Requirement
Extract and repeat word for word the part of the listing that begins with the line containing "The image size is (732, 616)." and ends with the line containing "Action: [1323, 169]", keeping both of those lines.
>> BEGIN Data for this exercise
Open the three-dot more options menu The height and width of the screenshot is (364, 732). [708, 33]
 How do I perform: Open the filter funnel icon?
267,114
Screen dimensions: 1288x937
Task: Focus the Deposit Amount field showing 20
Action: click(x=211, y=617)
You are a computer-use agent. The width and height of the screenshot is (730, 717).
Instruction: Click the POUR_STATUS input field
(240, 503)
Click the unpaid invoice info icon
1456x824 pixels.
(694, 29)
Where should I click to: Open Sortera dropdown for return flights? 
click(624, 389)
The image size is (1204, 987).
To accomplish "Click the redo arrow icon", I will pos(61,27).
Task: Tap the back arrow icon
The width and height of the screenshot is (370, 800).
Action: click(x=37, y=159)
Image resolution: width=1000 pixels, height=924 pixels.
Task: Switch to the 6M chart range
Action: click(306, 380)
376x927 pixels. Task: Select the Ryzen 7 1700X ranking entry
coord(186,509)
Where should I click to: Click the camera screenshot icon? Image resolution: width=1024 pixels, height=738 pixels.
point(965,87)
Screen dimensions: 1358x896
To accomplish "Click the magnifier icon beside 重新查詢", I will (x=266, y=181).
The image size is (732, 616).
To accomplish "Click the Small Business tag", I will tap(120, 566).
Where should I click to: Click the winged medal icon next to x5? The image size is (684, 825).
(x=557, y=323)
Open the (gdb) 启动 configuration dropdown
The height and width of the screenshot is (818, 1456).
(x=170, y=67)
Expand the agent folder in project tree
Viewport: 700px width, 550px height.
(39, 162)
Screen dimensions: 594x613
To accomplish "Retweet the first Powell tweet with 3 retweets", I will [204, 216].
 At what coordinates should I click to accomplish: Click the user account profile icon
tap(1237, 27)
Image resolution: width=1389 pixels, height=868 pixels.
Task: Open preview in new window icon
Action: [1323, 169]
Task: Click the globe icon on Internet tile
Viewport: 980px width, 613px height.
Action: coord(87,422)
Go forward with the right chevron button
>> END Data for this exercise
Reply
The image size is (732, 616).
To accomplish "Click the Small Business tag", I will tap(120, 566).
Where should I click to: Click the winged medal icon next to x5? The image size is (684, 825).
(x=557, y=323)
Open the (gdb) 启动 configuration dropdown
The height and width of the screenshot is (818, 1456).
(x=170, y=67)
Expand the agent folder in project tree
Viewport: 700px width, 550px height.
(39, 162)
Screen dimensions: 594x613
To accomplish "Retweet the first Powell tweet with 3 retweets", I will [204, 216].
 At what coordinates should I click to accomplish: Click the user account profile icon
tap(1237, 27)
Image resolution: width=1389 pixels, height=868 pixels.
Task: Open preview in new window icon
Action: [1323, 169]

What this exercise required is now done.